>> Begin Records to process

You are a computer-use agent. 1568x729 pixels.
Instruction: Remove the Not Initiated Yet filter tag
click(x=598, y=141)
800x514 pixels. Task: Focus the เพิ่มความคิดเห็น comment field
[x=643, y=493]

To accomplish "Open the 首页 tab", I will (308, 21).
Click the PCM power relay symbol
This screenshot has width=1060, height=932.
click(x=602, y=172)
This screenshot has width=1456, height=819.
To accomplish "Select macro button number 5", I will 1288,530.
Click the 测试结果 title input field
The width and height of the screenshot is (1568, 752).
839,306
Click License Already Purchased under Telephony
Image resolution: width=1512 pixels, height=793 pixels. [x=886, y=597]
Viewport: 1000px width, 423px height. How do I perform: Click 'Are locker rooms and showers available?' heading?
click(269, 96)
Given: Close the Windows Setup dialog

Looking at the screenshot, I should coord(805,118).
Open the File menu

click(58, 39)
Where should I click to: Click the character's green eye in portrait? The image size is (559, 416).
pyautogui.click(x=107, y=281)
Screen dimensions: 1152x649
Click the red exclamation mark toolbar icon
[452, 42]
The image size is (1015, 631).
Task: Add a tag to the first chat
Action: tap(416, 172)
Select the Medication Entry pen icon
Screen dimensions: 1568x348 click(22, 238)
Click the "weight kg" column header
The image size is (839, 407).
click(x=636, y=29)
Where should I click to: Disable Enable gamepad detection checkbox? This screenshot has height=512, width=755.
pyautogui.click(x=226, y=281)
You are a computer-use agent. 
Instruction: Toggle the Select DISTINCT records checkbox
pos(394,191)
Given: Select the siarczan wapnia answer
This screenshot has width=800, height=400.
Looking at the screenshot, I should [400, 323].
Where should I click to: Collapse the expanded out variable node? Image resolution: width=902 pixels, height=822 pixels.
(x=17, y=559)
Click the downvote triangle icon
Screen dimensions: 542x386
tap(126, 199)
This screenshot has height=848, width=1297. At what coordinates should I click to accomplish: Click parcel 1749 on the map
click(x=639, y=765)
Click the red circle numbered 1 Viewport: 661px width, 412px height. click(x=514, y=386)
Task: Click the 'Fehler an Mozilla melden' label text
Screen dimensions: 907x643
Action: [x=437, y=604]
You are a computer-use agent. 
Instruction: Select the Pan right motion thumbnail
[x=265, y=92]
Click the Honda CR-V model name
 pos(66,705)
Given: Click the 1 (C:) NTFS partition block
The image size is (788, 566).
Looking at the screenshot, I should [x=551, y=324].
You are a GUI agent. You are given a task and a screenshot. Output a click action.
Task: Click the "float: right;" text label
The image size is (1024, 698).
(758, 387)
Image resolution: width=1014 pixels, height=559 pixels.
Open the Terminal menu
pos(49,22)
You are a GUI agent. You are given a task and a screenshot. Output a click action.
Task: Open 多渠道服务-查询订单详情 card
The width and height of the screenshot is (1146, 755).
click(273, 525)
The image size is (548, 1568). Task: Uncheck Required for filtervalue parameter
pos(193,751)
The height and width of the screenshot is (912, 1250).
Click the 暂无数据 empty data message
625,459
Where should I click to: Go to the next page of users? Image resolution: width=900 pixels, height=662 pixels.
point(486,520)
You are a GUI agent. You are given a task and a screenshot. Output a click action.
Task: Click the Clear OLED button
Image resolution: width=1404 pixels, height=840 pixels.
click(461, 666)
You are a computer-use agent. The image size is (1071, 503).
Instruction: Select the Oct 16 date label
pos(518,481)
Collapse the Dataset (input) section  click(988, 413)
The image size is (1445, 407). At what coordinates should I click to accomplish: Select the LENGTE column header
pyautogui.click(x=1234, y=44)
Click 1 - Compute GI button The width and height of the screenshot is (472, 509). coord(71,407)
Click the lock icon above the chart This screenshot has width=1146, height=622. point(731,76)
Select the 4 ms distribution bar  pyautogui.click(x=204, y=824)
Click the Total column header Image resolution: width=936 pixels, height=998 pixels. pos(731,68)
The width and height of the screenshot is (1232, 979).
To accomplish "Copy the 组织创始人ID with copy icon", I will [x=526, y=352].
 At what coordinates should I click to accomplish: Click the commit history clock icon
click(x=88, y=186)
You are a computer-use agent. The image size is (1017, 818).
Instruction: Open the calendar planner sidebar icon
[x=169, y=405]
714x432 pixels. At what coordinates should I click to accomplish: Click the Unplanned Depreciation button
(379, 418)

>> End Records to process

Transcribe every line of the listing above exactly as it appears, keeping each entry unchanged.

= Finished answer =
You are a computer-use agent. 1568x729 pixels.
Instruction: Remove the Not Initiated Yet filter tag
click(x=598, y=141)
800x514 pixels. Task: Focus the เพิ่มความคิดเห็น comment field
[x=643, y=493]

To accomplish "Open the 首页 tab", I will (308, 21).
Click the PCM power relay symbol
This screenshot has width=1060, height=932.
click(x=602, y=172)
This screenshot has width=1456, height=819.
To accomplish "Select macro button number 5", I will 1288,530.
Click the 测试结果 title input field
The width and height of the screenshot is (1568, 752).
839,306
Click License Already Purchased under Telephony
Image resolution: width=1512 pixels, height=793 pixels. [x=886, y=597]
Viewport: 1000px width, 423px height. How do I perform: Click 'Are locker rooms and showers available?' heading?
click(269, 96)
Given: Close the Windows Setup dialog

Looking at the screenshot, I should coord(805,118).
Open the File menu

click(58, 39)
Where should I click to: Click the character's green eye in portrait? The image size is (559, 416).
pyautogui.click(x=107, y=281)
Screen dimensions: 1152x649
Click the red exclamation mark toolbar icon
[452, 42]
The image size is (1015, 631).
Task: Add a tag to the first chat
Action: tap(416, 172)
Select the Medication Entry pen icon
Screen dimensions: 1568x348 click(22, 238)
Click the "weight kg" column header
The image size is (839, 407).
click(x=636, y=29)
Where should I click to: Disable Enable gamepad detection checkbox? This screenshot has height=512, width=755.
pyautogui.click(x=226, y=281)
You are a computer-use agent. 
Instruction: Toggle the Select DISTINCT records checkbox
pos(394,191)
Given: Select the siarczan wapnia answer
This screenshot has width=800, height=400.
Looking at the screenshot, I should [400, 323].
Where should I click to: Collapse the expanded out variable node? Image resolution: width=902 pixels, height=822 pixels.
(x=17, y=559)
Click the downvote triangle icon
Screen dimensions: 542x386
tap(126, 199)
This screenshot has height=848, width=1297. At what coordinates should I click to accomplish: Click parcel 1749 on the map
click(x=639, y=765)
Click the red circle numbered 1 Viewport: 661px width, 412px height. click(x=514, y=386)
Task: Click the 'Fehler an Mozilla melden' label text
Screen dimensions: 907x643
Action: [x=437, y=604]
You are a computer-use agent. 
Instruction: Select the Pan right motion thumbnail
[x=265, y=92]
Click the Honda CR-V model name
 pos(66,705)
Given: Click the 1 (C:) NTFS partition block
The image size is (788, 566).
Looking at the screenshot, I should [x=551, y=324].
You are a GUI agent. You are given a task and a screenshot. Output a click action.
Task: Click the "float: right;" text label
The image size is (1024, 698).
(758, 387)
Image resolution: width=1014 pixels, height=559 pixels.
Open the Terminal menu
pos(49,22)
You are a GUI agent. You are given a task and a screenshot. Output a click action.
Task: Open 多渠道服务-查询订单详情 card
The width and height of the screenshot is (1146, 755).
click(273, 525)
The image size is (548, 1568). Task: Uncheck Required for filtervalue parameter
pos(193,751)
The height and width of the screenshot is (912, 1250).
Click the 暂无数据 empty data message
625,459
Where should I click to: Go to the next page of users? Image resolution: width=900 pixels, height=662 pixels.
point(486,520)
You are a GUI agent. You are given a task and a screenshot. Output a click action.
Task: Click the Clear OLED button
Image resolution: width=1404 pixels, height=840 pixels.
click(461, 666)
You are a computer-use agent. The image size is (1071, 503).
Instruction: Select the Oct 16 date label
pos(518,481)
Collapse the Dataset (input) section  click(988, 413)
The image size is (1445, 407). At what coordinates should I click to accomplish: Select the LENGTE column header
pyautogui.click(x=1234, y=44)
Click 1 - Compute GI button The width and height of the screenshot is (472, 509). coord(71,407)
Click the lock icon above the chart This screenshot has width=1146, height=622. point(731,76)
Select the 4 ms distribution bar  pyautogui.click(x=204, y=824)
Click the Total column header Image resolution: width=936 pixels, height=998 pixels. pos(731,68)
The width and height of the screenshot is (1232, 979).
To accomplish "Copy the 组织创始人ID with copy icon", I will [x=526, y=352].
 At what coordinates should I click to accomplish: Click the commit history clock icon
click(x=88, y=186)
You are a computer-use agent. The image size is (1017, 818).
Instruction: Open the calendar planner sidebar icon
[x=169, y=405]
714x432 pixels. At what coordinates should I click to accomplish: Click the Unplanned Depreciation button
(379, 418)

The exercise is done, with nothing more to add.